Mariane et Birame pensent aussi à l’environnement : FariFima fabrique d’autres produits à base de matières recyclées. L’entreprise compte, parmi ses divers articles, des savons à base de résidus de café infusé ou de poudre de riz.

« FariFima, ce n’est pas juste le naturel. C’est aussi redonner une nouvelle vie pour participer à la sauvegarde de l’écosystème », soutient Mariane.

Un avenir prometteur

Après l’obtention du baccalauréat au Sénégal, la jeune femme au teint foncé s’est rendue en France puis au Canada pour effectuer des études supérieures qui lui permettront de se spécialiser en Chimie.

Désormais, celle qui voulait être médecin compte diversifier davantage ses offres afin de tirer le maximum de profit des « 7000 milliards F CFA » que représente le marché de la cosmétique en Afrique.

Avec une renommée grandissant, FariFima est sollicitée par d’autres entreprises pour fabriquer des produits en leurs noms. « On est à 20 projets. On a aussi décliné des offres parce que tout simplement nos moyens ne permettent pas de les satisfaire », confie Mme Ouattara.

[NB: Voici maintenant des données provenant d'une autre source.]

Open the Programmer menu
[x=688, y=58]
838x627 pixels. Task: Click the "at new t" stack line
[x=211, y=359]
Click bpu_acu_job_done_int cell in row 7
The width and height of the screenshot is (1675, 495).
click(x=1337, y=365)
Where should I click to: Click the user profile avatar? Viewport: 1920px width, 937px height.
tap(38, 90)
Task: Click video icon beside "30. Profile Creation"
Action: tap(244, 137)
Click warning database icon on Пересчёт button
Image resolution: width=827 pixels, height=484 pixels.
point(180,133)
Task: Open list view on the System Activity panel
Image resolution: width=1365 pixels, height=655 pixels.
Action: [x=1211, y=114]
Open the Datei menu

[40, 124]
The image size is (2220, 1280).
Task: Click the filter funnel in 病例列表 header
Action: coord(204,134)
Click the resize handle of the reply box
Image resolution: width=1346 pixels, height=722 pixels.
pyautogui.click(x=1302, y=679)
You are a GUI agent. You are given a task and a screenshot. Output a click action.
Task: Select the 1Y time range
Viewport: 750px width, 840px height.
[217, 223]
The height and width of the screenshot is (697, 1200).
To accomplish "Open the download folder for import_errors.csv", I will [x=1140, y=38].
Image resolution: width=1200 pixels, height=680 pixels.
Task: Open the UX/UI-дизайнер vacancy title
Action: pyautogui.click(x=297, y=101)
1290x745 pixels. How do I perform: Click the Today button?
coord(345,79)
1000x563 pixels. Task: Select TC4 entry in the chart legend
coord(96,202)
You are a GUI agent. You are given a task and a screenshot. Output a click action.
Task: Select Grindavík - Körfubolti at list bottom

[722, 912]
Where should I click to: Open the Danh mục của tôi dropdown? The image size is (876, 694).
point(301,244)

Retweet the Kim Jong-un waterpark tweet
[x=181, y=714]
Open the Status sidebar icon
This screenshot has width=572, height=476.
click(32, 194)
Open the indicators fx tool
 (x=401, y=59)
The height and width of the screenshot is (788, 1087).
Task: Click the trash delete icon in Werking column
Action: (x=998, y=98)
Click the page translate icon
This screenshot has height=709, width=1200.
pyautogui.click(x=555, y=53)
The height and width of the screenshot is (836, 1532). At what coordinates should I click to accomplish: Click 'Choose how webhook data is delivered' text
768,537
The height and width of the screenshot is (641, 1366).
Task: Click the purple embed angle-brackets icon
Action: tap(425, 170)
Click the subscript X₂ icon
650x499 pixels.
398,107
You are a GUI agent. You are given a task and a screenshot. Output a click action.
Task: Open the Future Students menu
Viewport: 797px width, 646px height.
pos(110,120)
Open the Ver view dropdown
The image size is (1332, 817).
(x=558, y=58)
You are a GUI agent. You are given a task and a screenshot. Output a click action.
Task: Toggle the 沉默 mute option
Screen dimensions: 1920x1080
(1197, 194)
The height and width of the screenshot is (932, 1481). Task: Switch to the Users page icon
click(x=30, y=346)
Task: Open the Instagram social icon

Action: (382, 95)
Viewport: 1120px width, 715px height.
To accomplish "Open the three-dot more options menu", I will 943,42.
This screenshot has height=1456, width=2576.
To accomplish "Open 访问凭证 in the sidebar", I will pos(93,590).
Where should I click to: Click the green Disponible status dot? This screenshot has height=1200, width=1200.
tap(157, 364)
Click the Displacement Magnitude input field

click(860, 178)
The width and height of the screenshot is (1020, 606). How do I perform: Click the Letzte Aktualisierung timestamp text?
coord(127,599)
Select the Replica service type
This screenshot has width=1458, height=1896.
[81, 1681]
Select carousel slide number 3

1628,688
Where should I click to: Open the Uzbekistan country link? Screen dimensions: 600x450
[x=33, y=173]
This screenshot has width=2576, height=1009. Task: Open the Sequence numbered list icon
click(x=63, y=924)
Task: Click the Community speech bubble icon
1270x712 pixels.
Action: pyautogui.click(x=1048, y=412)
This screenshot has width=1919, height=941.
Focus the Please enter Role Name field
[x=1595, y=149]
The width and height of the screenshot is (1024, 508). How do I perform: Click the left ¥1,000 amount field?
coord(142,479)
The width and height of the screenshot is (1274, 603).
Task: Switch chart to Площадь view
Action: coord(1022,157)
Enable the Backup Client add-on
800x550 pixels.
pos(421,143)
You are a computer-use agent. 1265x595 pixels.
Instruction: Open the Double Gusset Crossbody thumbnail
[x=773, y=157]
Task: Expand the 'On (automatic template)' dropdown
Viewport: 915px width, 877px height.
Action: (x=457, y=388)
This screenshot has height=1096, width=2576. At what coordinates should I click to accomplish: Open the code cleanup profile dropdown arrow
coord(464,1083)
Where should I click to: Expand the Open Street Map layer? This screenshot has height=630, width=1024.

La start-up s’apprête à étendre ses tentacules sur le continent avec l’ouverture prochaine de deux boutiques en Côte d’Ivoire et au Rwanda. Deux pays à fort potentiel économique et où les produits cosmétiques naturels sont « très prisés ».

Pour partager son immense expérience, Mariane a bénéficié de l’appui du ministère sénégalais de la Formation professionnelle et de la Banque Mondiale (BM) afin de mettre sur pied une école de formation en fabrication cosmétique naturelle. L’objectif est d’aider les jeunes à « devenir des acteurs de leurs vies, de les envoyer vers des pharmacies et des usines pour mieux conseiller la clientèle », explique t-elle.

L’insertion socioprofessionnelle des personnes à mobilité réduite est également prise en compte dans ce projet pour participer à l’autonomisation de cette frange de la population.